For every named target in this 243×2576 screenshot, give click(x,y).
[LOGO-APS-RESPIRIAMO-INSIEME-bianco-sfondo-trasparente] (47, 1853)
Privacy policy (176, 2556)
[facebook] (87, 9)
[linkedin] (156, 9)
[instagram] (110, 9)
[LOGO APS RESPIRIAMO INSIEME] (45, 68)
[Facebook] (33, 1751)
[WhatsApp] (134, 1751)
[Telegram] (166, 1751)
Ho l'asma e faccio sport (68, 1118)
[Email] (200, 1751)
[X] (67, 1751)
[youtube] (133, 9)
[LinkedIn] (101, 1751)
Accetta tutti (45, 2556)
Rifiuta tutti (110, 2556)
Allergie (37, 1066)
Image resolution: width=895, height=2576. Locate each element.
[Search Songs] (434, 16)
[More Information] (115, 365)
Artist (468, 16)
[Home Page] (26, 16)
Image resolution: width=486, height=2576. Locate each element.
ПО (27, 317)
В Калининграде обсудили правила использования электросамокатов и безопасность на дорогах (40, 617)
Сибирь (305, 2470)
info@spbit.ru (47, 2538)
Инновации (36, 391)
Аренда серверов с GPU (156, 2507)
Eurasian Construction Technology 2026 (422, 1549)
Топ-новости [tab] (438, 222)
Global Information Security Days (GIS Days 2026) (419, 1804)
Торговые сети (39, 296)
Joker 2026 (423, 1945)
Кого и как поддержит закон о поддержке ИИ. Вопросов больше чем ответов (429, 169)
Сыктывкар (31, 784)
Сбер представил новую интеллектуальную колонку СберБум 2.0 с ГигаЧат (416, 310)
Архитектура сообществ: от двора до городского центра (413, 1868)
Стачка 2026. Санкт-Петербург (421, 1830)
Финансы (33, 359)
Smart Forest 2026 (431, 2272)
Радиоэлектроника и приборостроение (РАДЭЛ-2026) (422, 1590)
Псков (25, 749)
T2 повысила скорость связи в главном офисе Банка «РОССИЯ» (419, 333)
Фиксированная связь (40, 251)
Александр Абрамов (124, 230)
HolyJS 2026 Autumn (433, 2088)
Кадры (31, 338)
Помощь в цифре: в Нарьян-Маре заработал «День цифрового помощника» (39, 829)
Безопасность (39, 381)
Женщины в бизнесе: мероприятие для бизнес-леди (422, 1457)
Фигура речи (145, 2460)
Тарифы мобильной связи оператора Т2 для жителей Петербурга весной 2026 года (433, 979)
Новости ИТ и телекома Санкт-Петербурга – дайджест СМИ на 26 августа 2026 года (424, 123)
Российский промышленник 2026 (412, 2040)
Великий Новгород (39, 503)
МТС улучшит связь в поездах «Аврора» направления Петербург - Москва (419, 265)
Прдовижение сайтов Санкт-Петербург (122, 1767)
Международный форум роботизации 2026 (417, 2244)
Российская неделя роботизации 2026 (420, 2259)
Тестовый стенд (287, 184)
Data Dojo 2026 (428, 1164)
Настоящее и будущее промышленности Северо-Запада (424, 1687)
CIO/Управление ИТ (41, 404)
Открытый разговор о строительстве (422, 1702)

-- -- --

■ EXERCISE BRIEF
Lines from the one containing "Тестовый стенд (287, 184)" through the last line of the records, restated word for word: that is the whole response.

■ FINAL ANSWER
Тестовый стенд (287, 184)
Data Dojo 2026 (428, 1164)
Настоящее и будущее промышленности Северо-Запада (424, 1687)
CIO/Управление ИТ (41, 404)
Открытый разговор о строительстве (422, 1702)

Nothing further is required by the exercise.